Here's the corrected code:

rm(list = ls())

n = 20     # number of points
N = 10000  # simulation rounds
x = 1:n    # x
s = 200    # standard deviation of error

set.seed(12)
e = rnorm(n, 0, s)

a = 5; b = 5  # slope, intercept

y = a * x + b + e

## lm model
mod1 = lm(y ~ x)
summ_mod1 = summary(mod1)

## std errors
coefs = summ_mod1$coefficients[, 1:2]
sigma = summ_mod1$sigma

## predict new data using simulation
new.x = (min(x) - 2 * max(x)):(max(x) + 2 * max(x))

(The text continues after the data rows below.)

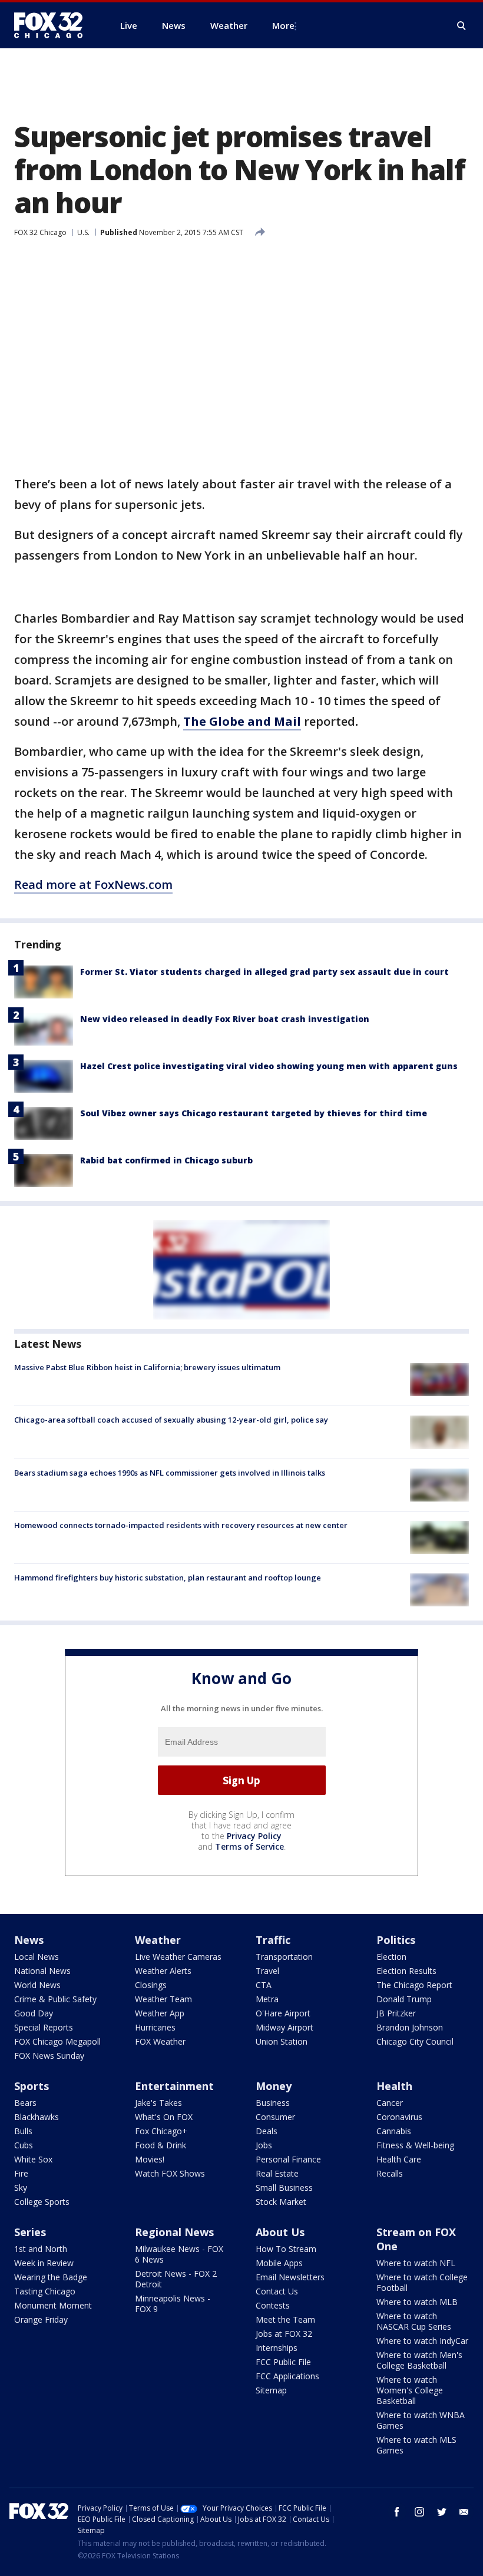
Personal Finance (288, 2159)
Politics (395, 1940)
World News (37, 1984)
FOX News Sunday (49, 2055)
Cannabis (393, 2131)
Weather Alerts (163, 1970)
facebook (397, 2511)
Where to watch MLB (417, 2301)
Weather (158, 1940)
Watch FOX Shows (170, 2173)
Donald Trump (404, 1999)
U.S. (83, 232)
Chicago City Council (415, 2041)
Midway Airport (284, 2027)
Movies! (149, 2159)
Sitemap (271, 2390)
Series (30, 2232)
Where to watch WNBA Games (420, 2420)
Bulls (23, 2131)
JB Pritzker (396, 2013)
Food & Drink (160, 2145)
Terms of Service (249, 1846)
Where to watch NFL (415, 2263)
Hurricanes (155, 2027)
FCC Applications (287, 2376)
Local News (36, 1956)
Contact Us (277, 2291)
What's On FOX (164, 2116)
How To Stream (286, 2248)
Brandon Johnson (409, 2027)
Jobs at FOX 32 (284, 2333)
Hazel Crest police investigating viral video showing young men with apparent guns (269, 1066)
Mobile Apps (279, 2263)
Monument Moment (53, 2305)
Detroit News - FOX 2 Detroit (176, 2279)
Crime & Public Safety (55, 1999)
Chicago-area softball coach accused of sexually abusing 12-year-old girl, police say (171, 1419)
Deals (266, 2131)
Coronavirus (399, 2116)
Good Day (33, 2013)
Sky (20, 2187)
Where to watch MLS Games (416, 2445)
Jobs (264, 2145)
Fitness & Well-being (415, 2145)
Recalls (389, 2173)
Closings (151, 1984)
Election (391, 1956)
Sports (31, 2086)
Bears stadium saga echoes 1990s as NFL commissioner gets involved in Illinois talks (169, 1472)
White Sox (33, 2159)
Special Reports (43, 2027)
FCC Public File (283, 2361)
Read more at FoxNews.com (93, 884)
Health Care (398, 2159)
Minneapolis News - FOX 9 (172, 2303)
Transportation (284, 1956)
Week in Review (44, 2263)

upper = rep(0, length(new.x))
lower = rep(0, length(new.x))
tmp   = rep(0, N)

for (i in 1:length(new.x)) {
  tmp = rnorm(n = N, mean = coefs[1, 1], sd = coefs[1, 2]) +
        rnorm(n = N, mean = coefs[2, 1], sd = coefs[2, 2]) * new.x[i] +
        rnorm(n = N, mean = 0, sd = sigma)
  
  upper[i] = mean(tmp) + 1.96 * sd(tmp)
  lower[i] = mean(tmp) - 1.96 * sd(tmp)
}

plot(x, y, type = "p", 
     xlim = c(min(new.x), max(new.x)),
     ylim = c(min(lower), max(upper)))
lines(new.x, lower, col = "blue")
lines(new.x, upper, col = "blue")

## R's prediction interval
pred.int =  predict(object = mod1, 
                    newdata = data.frame(x = new.x), 
                    interval = "predict",
                    level = 0.95)

pred.lower = pred.int[,2]
pred.upper = pred.int[,3]

lines(new.x, pred.lower, col = "red")
lines(new.x, pred.upper, col = "red")

## taking the variance-covariance matrix into account
L = chol(vcov(mod1))

for (i in 1:length(new.x)) {
  beta = matrix(c(rnorm(n = N),
                  rnorm(n = N)), 
                nrow = 2)
  
  beta_cor = t(L) %*% beta
  
  tmp = coefs[1, 1] + beta_cor[1, ] +
        (coefs[2, 1] + beta_cor[2, ]) * new.x[i] +
        rnorm(n = N, mean = 0, sd = sigma)
  
  upper[i] = mean(tmp) + 1.96 * sd(tmp)
  lower[i] = mean(tmp) - 1.96 * sd(tmp)
}

lines(new.x, lower, col = "green")
lines(new.x, upper, col = "green")

legend(x = -40, y = 1600, 
       legend = c("sim - without cor", "sim - with co", "predict.lm"),
       lty = c(1, 1, 1),
       col = c("blue", "green", "red"))

enter image description here

It still doesn't perfectly match the R's predict.lm result, but it's very close. In fact, if I change the 1.96 coefficient to something like 2.1, it matches it perfectly. Predict.lm is supposed to be 95% prediction interval, so I'm not sure this is happening.